**Task description**
Could you recast the material as a JSON list of strings, one string per line, starting at the line that contains "Screen dimensions: 1366x768" and ending at the line that contains "Image resolution: width=1211", with both of those lines included and any blank lines left out?

** START OF Records for the exercise **

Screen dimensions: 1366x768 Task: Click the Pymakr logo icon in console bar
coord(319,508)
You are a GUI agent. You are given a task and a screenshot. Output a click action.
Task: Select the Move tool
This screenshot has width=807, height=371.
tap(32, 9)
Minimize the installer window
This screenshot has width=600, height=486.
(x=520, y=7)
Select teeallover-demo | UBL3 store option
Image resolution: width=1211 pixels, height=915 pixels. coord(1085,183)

** END OF Records for the exercise **
** START OF Records for the exercise **

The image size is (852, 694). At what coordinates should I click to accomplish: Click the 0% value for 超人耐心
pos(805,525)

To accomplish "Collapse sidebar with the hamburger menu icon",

** END OF Records for the exercise **

**Response to this task**
[
  "Screen dimensions: 1366x768 Task: Click the Pymakr logo icon in console bar",
  "coord(319,508)",
  "You are a GUI agent. You are given a task and a screenshot. Output a click action.",
  "Task: Select the Move tool",
  "This screenshot has width=807, height=371.",
  "tap(32, 9)",
  "Minimize the installer window",
  "This screenshot has width=600, height=486.",
  "(x=520, y=7)",
  "Select teeallover-demo | UBL3 store option",
  "Image resolution: width=1211 pixels, height=915 pixels. coord(1085,183)"
]